Pretty much every team after the top 5 seems to be a toss-up. Meh.
On ATQ I'm known as JSoCal Oski
It's spelled J-etc
Oregon was the best team in the country in October, no doubt about that. And the Ducks were pretty good for most of September, too. But as long as the rules say every game counts, Boise State has to be ranked ahead of them. If the two were to meet again today, like most everyone else, I’d expect Oregon to win. But when the Ducks had their chance to dismiss the Broncos, they blew it.
There is very little that is fair about the BCS. But if a one-loss Oregon gets selected ahead of an undefeated Boise, that would be an outrageous injustice and would almost certainly land the BCS in a high-profile, anti-trust legal mess. Because I’d love nothing more than to see that spectacle, however, I guess that’s now what I’m rootin’ for. We’ve already used the Supreme Court to elect a President; why not a college-football national champion?
But why do I get the feeling Oregon is going to find some way to screw this thing up? I’d love to be in their shoes, but this is going to be one stressed-out month of anticipation for all our J-friends north of the border. May you all survive the insanity.
Go Bears!
by California Pete on Nov 3, 2009 7:49 AM PST up reply actions
But if a one-loss Oregon gets selected ahead of an undefeated Boise, that would be an outrageous injustice and would almost certainly land the BCS in a high-profile, anti-trust legal mess.
Right. Because the BCS has never made questionable, bizarre, or otherwise irrational choices!
BCS sucks. Lets just go back to the old-school bowl tie ins and be done with this gruesome and silly experiment.
On ATQ I'm known as JSoCal Oski
It's spelled J-etc
That’s not going to happen, so let’s try something that’d be awesome: 64 team playoff!
Email: bearsnecessities@gmail.com
by Avinash Kunnath on Nov 3, 2009 8:18 AM PST up reply actions
But why do I get the feeling Oregon is going to find some way to screw this thing up? I’d love to be in their shoes, but this is going to be one stressed-out month of anticipation for all our J-friends north of the border.

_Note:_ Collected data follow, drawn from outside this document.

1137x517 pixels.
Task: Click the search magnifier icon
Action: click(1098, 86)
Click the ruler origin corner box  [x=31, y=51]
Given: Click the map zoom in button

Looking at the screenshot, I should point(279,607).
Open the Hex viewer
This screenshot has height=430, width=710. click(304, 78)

May you all survive the insanity.
You’re getting the same feeling I’m getting. They’ve played great so far, but let’s see how they play with the monkey on their back.
Email: bearsnecessities@gmail.com
by Avinash Kunnath on Nov 3, 2009 8:19 AM PST up reply actions
The Oregon-Boise issue gets to the fundamental problem with the BCS – do we want a matchup of the two best teams or a matchup of teams that have had the best season? No one knows. If you want the teams that have had the best season, then head-to-head should be the single most important factor (Boise clearly had a better season that Oregon, because they beat them and because zero losses is always better than one-loss.). But if we want the best two teams, Oregon has a pretty strong argument for not just leaping Boise, but Iowa, TCU, Cincy, maybe even Alabama.

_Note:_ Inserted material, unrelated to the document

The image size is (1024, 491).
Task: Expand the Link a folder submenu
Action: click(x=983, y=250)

I generally think the system should be biased in favor of matching the two-best teams, but that is just me.
I would agree with all of this. In any case, I think teams need a much clearer path to the title, rather than the crazy hodgepodge of opinion and arbitrary rules that we have now.
So, basically, you gotta Go Bears!
Right, I would argue that there can’t be a system that works. Ultimately there just isn’t a large enough sample size that any system is going to work. 12 games, with the vast majority within conference, present too few opportunities to objectively analyze common opponents.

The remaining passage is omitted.